Julie: Um. Yes, he seems to have put on a little bit of weight since I've known him. 

Reporter: But there's no doubt in your mind that is the man. 

Julie: No. 

Reporter: How do you feel looking at him now? 

Julie: Terrible. 

(Voice over)
Reporter: After the break, we'll return with the case against Ralph Underwager, the man who helped set Tony Deren free. 

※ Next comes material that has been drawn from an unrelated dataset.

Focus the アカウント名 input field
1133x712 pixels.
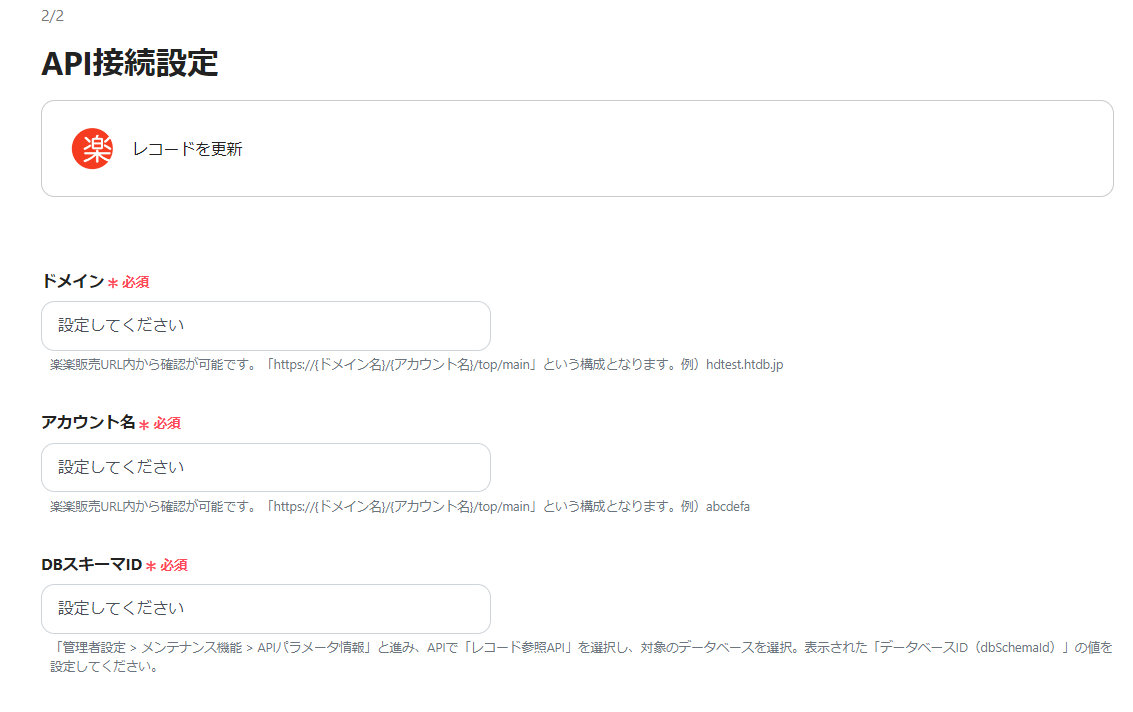click(265, 467)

Reporter: There's no doubt scores of questions remain unanswered in the Mr. Bubbles case, and some of them relate to Ralph Underwager, the expert witness Tony Deren paid to testify on his behalf. Ralph Underwager was imperative to Tony Deren's defense. As a supposed independent expert, he testified that the evidence of the Bubbles children had become contaminated. And, they were too young to understand their duty to tell the truth. But, here in America, we've certainly discovered Underwager's reputation and credentials aren't all they're cracked up to be. 

(Scene switch)
Reporter: Mr. Peters, are professional witnesses like Ralph Underwager dangerous? 

Jim Peters: They can be very dangerous when they . . . 

(Voice over)
Reporter: Jim Peters is a senior attorney for the National Center for the Prosecution of Child Abuse. He's investigated Underwager for the past three years. 

(Back to Peters' office)
Peters: Underwager is presented as a scientific observer, when in fact, from our perspective, more often than not, he's there as an advocate. 

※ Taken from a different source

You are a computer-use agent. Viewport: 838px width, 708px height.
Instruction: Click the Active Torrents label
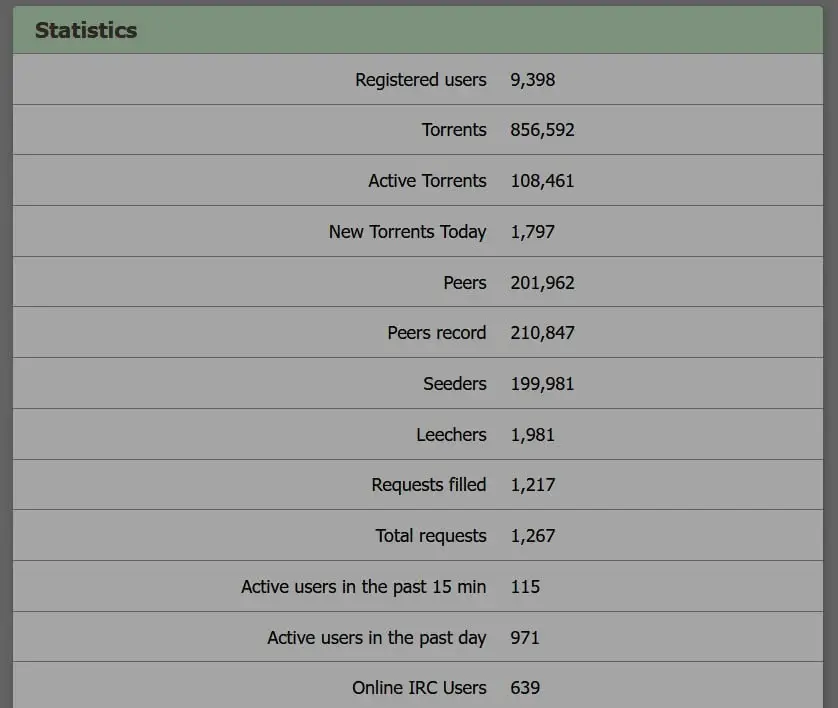point(427,181)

Reporter: And anything but independent. 

Peters: Anything but. 

(Scene switch)
Dr. Anna Salter: Well, he is someone who makes his living going around the country and testifying against children in child sexual abuse cases. He says the same thing in essentially every case. Which is every . . . 

(Voice over)
Reporter: And Anna Salter knows what she's talking about. A Ph.D. from Harvard, and a Master's Degree in Early Childhood. She says young children can be believed. 

(Back to Salter)
Anna Salter: This is consistent with the literature. If you look at what is the best legal textbook in the country today on children as witnesses, "Child Witness: Theory and Practice", John Meyers says clearly children as young as three can comprehend the duty to tell the truth. 

Reporter: And this man is a highly respected legal scholar in America? 

Anna Salter: I think he's fairly clearly the chief leading scholar on child sexual abuse in the country. 

Reporter: Six American states have given Dr. Salter a grant to check Underwager's methods in court. And what did she find? 

Anna Salter: That he isn't accurate. That what he says in court does not necessarily fairly represent the literature. 

Reporter: He distorts the facts? 

Anna Salter: Uh, frequently. Sometimes he quotes specific studies, and he's frequently wrong about what the studies say. 

Reporter: So we thought we'd get Dr. Salter to analyze the evidence Underwager gave under oath at the Mr. Bubbles hearing, where he testified his qualifications had never been questioned. But in an American case, the Swann case, this is what the courts said about Mr. Underwager. 

Anna Salter: The court remains convinced the psychologist did not have the qualifications to testify as a doctor. The trial court ruled that the psychologist's proposed testimony was not proper because there was no indication that the results of the doctor's work had been accepted in the scientific community. 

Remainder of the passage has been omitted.